We wanted to break it down a bit for you and share why we were so inspired to write V I S I O while reading it.

Below are some of our favorite excerpts that did not make their way into V I S I O.

On contemplation

A particularly venerable form [of contemplation]…is religious meditation, the contemplative immersion of the self into the divine mysteries.

To contemplate means first of all to see - and not to think!

Art flowing from contemplation does not so much attempt to copy reality as rather to capture the archetypes of all that is.

Even the most intensive seeing and beholding may not yet be true contemplation. Rather, the ancient expression of the mystics applies here: ubi amor, ibi oculus - the eyes see better when guided by love; a new dimension of ‘seeing’ is opened up by love alone! And this means contemplation is visual perception prompted by loving acceptance!

On the ability to celebrate a feast

This requirement includes man’s willing acceptance of the ultimate truth, in spite of the world’s riddles, even when this truth is beheld through the veil of our own tears.

On seeing

Nobody had the patience to let the eyes adapt to the darkness.

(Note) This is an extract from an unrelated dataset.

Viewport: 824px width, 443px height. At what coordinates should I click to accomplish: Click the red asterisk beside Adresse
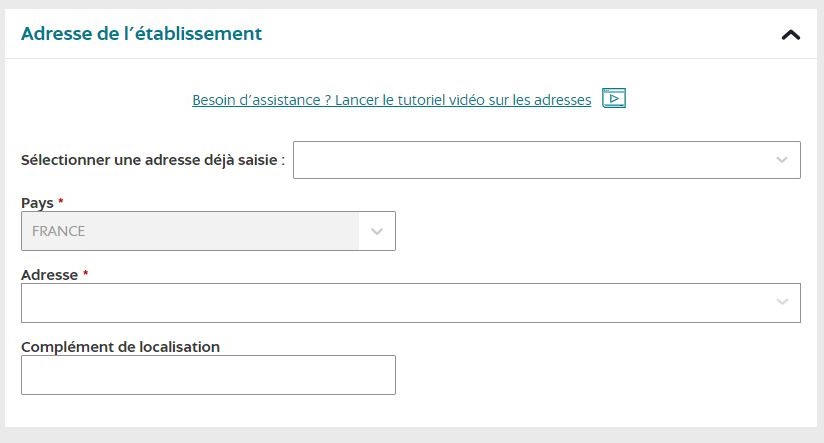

The average person of our time loses the ability to see because there is too much to see!

The earliest statement, one hundred years before Plato, comes to us from the city of Athens, from Anaxagoras, who to the catechism-like question, ‘Why are you here on earth?’ replied, ‘To behold.’

On music

Music is one of the most amazing and mysterious phenomena of all the world’s miranda, the things that make us wonder.

Music may be nothing but a secret philosophizing of the soul.

Music opens a path into the realm of silence.

On man

Man’s being is always dynamic; man is never just ‘there.’ Man ‘is’ insofar as he ‘becomes’ - not only in his physical reality, in growing, maturing, and eventually diminishing toward the end. In his spiritual reality, too, man is constantly moving on - he is existentially ‘becoming;’ he is ‘on the way.’ For man, to ‘be’ means ‘to be on the way’ - he cannot be in any other form; man is intrinsically a pilgrim, ‘not yet arrived,’ regardless of whether he is aware of this or not, whether he accepts it or not.

There are, indeed, large areas of reality in danger of being forgotten. And, of course, it is not up to the fine arts alone to counteract this danger that threatens the entire breadth and depth of human existence. Here we somehow sense the artist’s inner relationship to the priest, who is called, above all, to keep alive the remembrance of a face that our intuition just barely perceives behind all immediate and tangible reality - the face of the God-man, bearing the marks of a shameful execution. Incidentally, none other than Goethe declared that the artist should be seen ‘as someone called to be the custodian and eager herald of an avowed sacred reality.’